* INSTRUÇÕES DAS TAREFAS *
a) Devolva do trecho sobre a economia do DF tudo o que vai de "Apenas o comércio" até "consumidores das lojas.".
b) Traduza para o inglês a seguinte frase do trecho sobre a economia do DF: "Foram quase 19 mil postos de trabalho fechados de janeiro a setembro de 2016."
c) Prolongue o trecho sobre a economia do DF a partir do ponto em que ele termina.

* TRECHO *
+-------+
O setor de serviços dita o ritmo da economia do DF, cerca de 93% da produção local está associada a esse setor.  Todo o setor público está inserido aí, no nível federal e distrital – dado que no DF não se tem municípios autônomos, e as empresas privadas do setor de serviços têm o setor público como seu principal cliente. Segundo a Codeplan, a atividade pública responde por 43,1% da estrutura produtiva do Distrito Federal e por 46,3% do setor de Serviços,

Apenas o comércio caiu 9% entre junho de 2015 e junho de 2016. As crises econômica e política arrefecem a propensão a consumir das pessoas, que adotam uma postura mais cautelosa. Redução do crédito, inflação, que atingiu 7,55% nos doze meses acumulados até junho de 2016, e manutenção dos juros em patamares elevados afastam os consumidores das lojas.

Mais ainda, a taxa de desemprego total no Distrito Federal, segundo a Pesquisa de Emprego e Desemprego, alcançou 19% em junho deste ano, enquanto o rendimento médio real se reduziu em 4,6%. Foram quase 19 mil postos de trabalho fechados de janeiro a setembro de 2016. Com a atividade econômica em baixa, é fundamental que o governo desenvolva ações que estimulem a economia e interrompam o clico de queda. A Emenda Constitucional nº 95, de 2016 (antiga PEC 55), no entanto, é uma trava para essa retomada.

Isso porque, dada a baixa no consumo das famílias, o consumo do governo e os investimentos públicos deveriam exercer um papel de ativação da economia, mas com o crescimento das despesas limitado pela taxa da inflação para os próximos 20 anos, o Brasil abdica da possibilidade de fazer política anticíclica. Ademais, como a demanda por serviços em algumas áreas, como a saúde, tendem naturalmente a crescer acima desse índice, dado o padrão demográfico brasileiro, a EC 95 impõe uma compensação em outras áreas, e o investimento e o funcionalismo podem ser ainda mais afetados. Com capacidade instalada ociosa e perspectiva de consumo baixa, é improvável que o investimento privado compense a retirada do investimento público, em que pese uma tímida retomada dos índices de confiança após o impeachment, que já começam a recuar frente à estagnação da economia real..
+-------+
* DADOS PARA ANÁLISE *
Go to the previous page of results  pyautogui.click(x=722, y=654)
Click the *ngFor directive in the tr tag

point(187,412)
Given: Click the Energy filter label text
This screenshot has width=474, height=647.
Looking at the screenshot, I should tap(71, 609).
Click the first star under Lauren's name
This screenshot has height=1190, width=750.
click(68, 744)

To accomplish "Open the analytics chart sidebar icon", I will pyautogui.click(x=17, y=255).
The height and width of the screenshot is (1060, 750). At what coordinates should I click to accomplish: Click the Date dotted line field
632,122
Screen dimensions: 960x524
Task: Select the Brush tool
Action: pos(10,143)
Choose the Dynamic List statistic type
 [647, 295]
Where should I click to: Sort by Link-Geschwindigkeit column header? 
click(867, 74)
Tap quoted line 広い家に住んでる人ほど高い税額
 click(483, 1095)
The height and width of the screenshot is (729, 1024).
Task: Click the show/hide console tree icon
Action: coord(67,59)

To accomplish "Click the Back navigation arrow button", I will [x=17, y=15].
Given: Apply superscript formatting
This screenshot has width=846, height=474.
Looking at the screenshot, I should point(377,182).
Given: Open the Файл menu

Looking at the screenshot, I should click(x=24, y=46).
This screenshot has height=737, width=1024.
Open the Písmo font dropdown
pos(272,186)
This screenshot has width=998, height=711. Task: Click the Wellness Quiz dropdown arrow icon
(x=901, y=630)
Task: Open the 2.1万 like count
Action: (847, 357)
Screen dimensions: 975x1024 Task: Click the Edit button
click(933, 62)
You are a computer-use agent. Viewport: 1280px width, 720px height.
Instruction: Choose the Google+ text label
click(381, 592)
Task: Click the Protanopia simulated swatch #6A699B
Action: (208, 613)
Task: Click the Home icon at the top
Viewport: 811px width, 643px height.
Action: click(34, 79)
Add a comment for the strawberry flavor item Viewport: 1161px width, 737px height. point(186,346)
+-------+
* RESPOSTAS POR TAREFA *
a)
Apenas o comércio caiu 9% entre junho de 2015 e junho de 2016. As crises econômica e política arrefecem a propensão a consumir das pessoas, que adotam uma postura mais cautelosa. Redução do crédito, inflação, que atingiu 7,55% nos doze meses acumulados até junho de 2016, e manutenção dos juros em patamares elevados afastam os consumidores das lojas.

b) Almost 19,000 jobs were cut from January to September 2016.

c)
Nessa linha, a EC 95 não trata de questões centrais para a retomada da economia e o reequilíbrio fiscal. O resultado primário que alcançou um déficit de cerca de 2% do PIB em 2015, em verdade, teve como causa principal a queda da arrecadação que, em 2010, representava 20% do PIB e em 2015 recuou para 17.6%. Nesse mesmo tempo, a despesa passou de 18,1% para 18,6% do PIB, segundo dados da Secretaria do Tesouro Nacional STN (sem considerar o pagamento dos passivos de 55 bilhões realizados em 2015 por conta das chamadas pedaladas fiscais – considerando esse valor, o percentual sobe para 19,5%).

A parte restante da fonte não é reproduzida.